Read, for instance, Chekhov's "A Father." That is big boy, genius writing. It's riveting. Ever had a parent? Again, read "A Father." He wrote it for you. And it's just some dude and his dad, for the most part, until the very end, when it's some dude, his dad, and his dad's girlfriend. Most "literary writers"--I don't consider them writers--right now throw characters at you, because that's all they can do to fill up the page (it's also why you see so much stock description, which is literary fiction's version of stock footage; you're reading--well, you're about to stop, because what you've been told is great and won such and such an award is in fact horrible--and you hit another patch of description, and you know it will drool on for three paragraphs, and you can just skip it, doesn't need to be there at all). They have no stories to tell, they have no life in their work. I am always suspicious of someone who throws lots of characters at me, unless I know they have real talent, which I will know in less than a sentence. Show me the first sentence of anything ever written and I can tell you if the person is any good at writing. Line up "top tier" lit biz short stories by the darlings of the system. Look at the first sentences. Bad, bad, bad, bad, ineffectual, rote, boring, sloppy, gappy, blah, middling, token, Writing 101, stock description.

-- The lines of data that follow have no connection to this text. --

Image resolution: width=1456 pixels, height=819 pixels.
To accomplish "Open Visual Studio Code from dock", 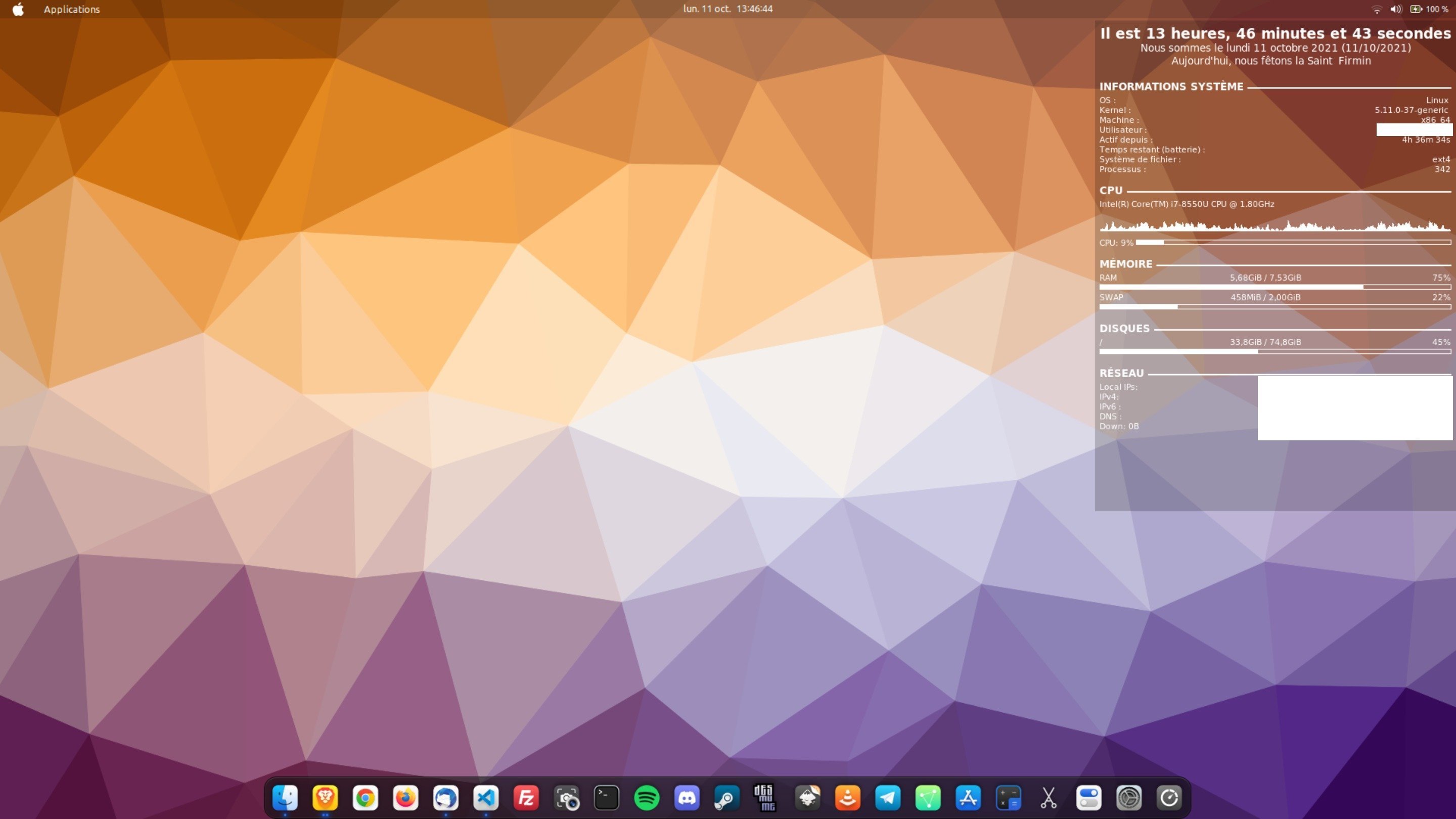I will tap(485, 798).
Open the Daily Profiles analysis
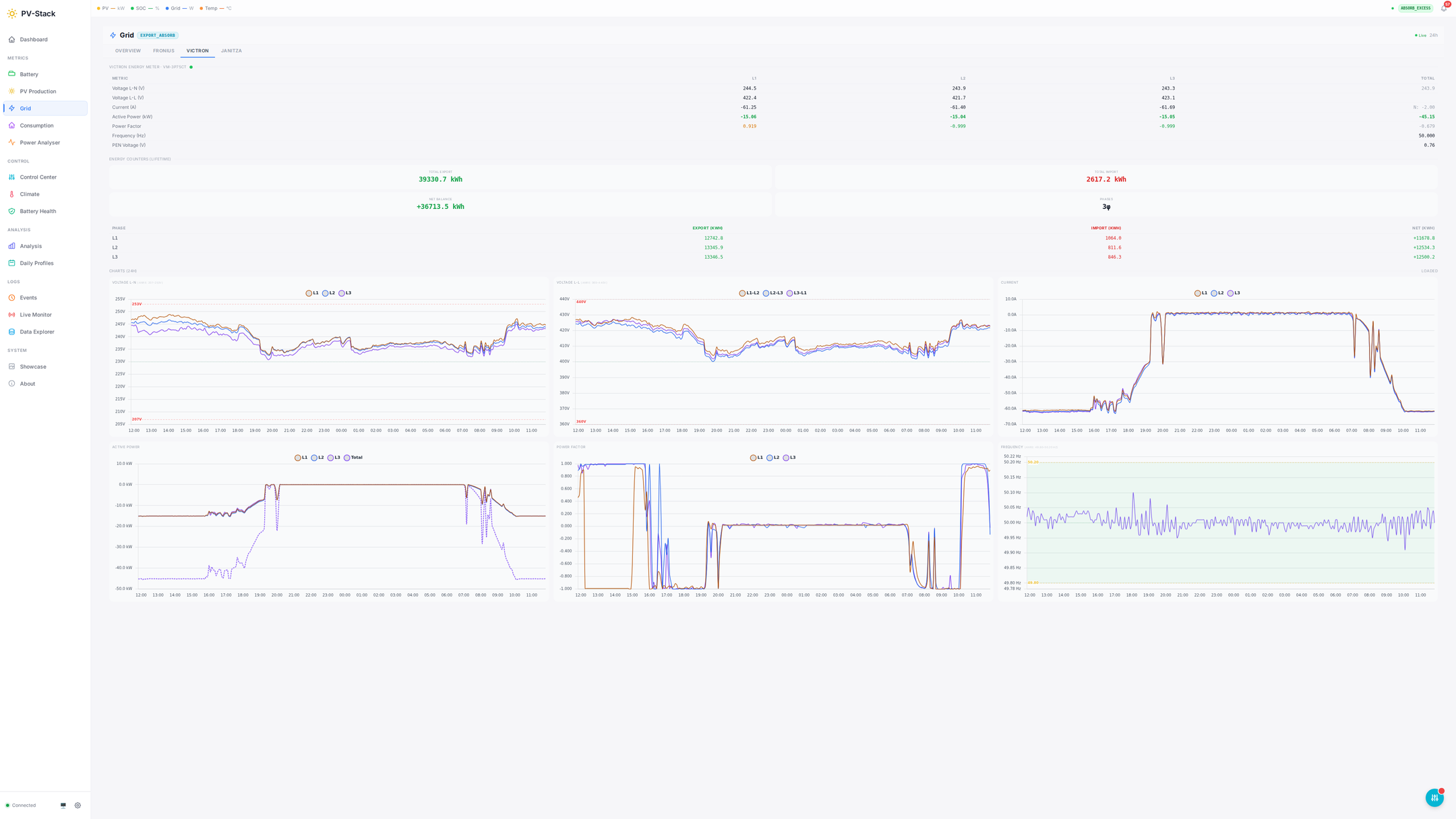 (x=36, y=263)
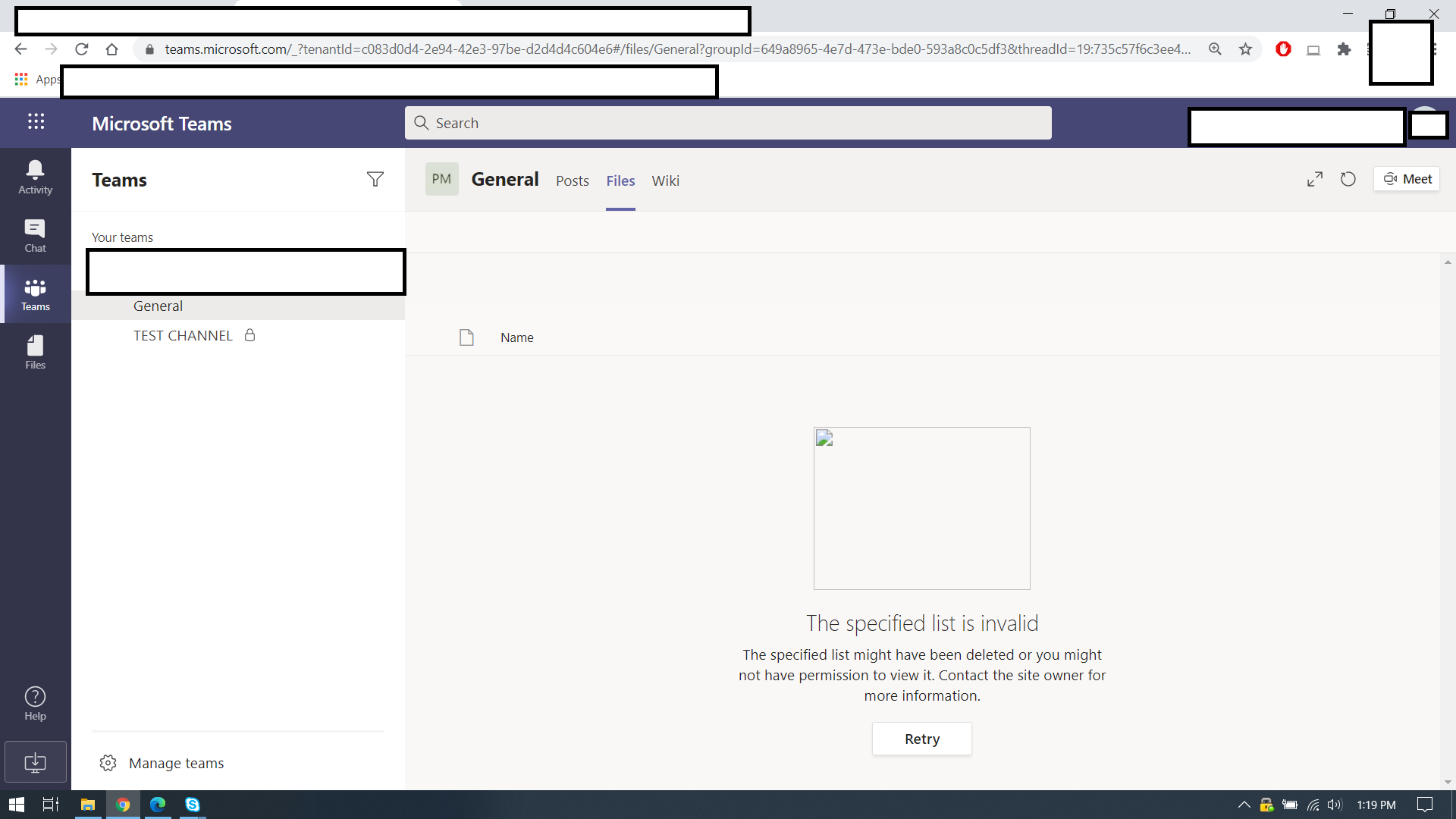Select the TEST CHANNEL private channel
This screenshot has height=819, width=1456.
tap(183, 335)
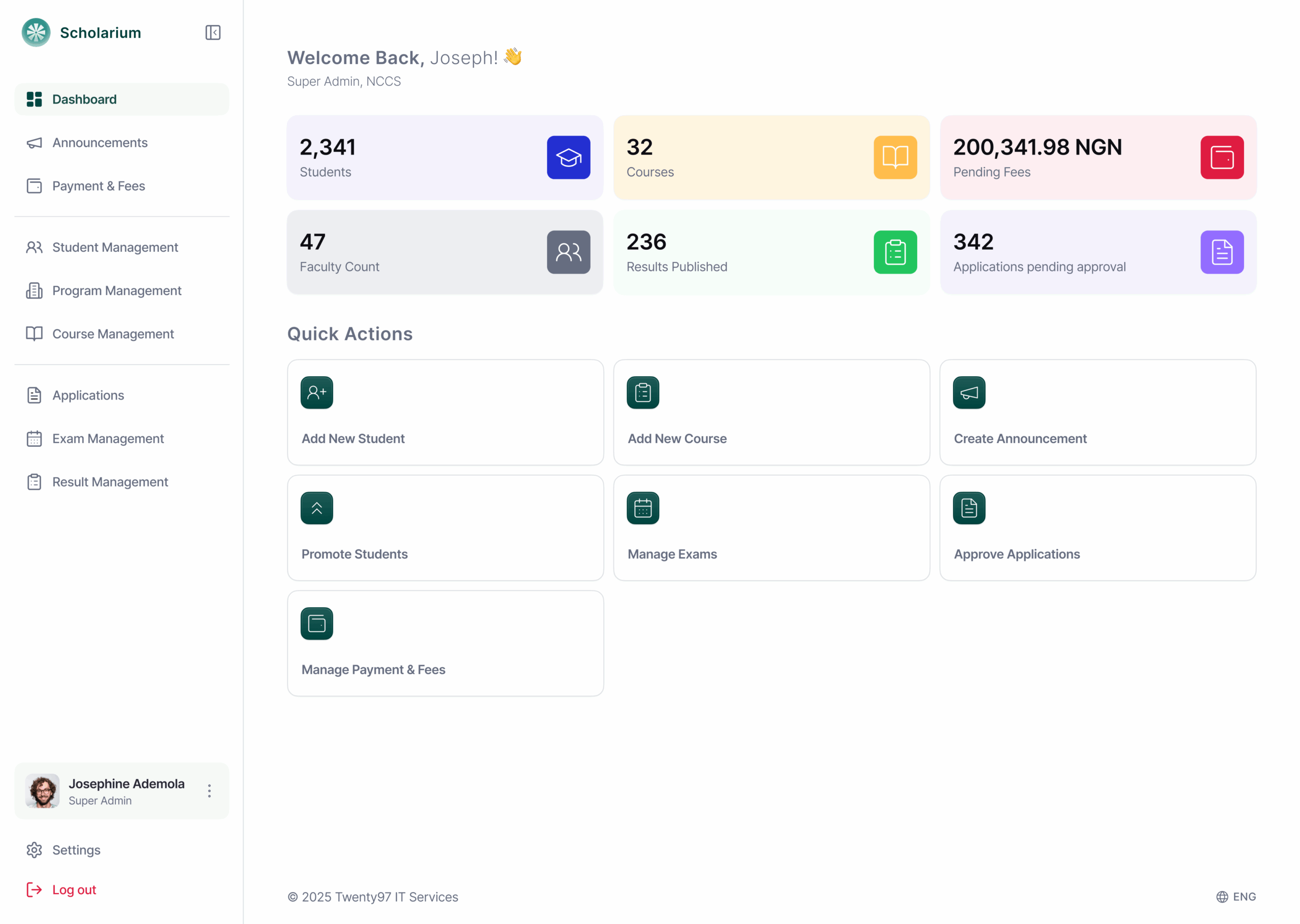Click Create Announcement quick action

tap(1097, 412)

And on and on. A great writer needs one word. One sound. One note. They have the life force. It's like a beam, and any amount of the beam they let out is so obviously the beam that you're like, right, master, true talent, you have the stuff. It is impossible for me to miss the beam. And it is impossible for someone to fake it. Sure, they all try to fake it, but that's like some light on the cell phone. Not the same thing.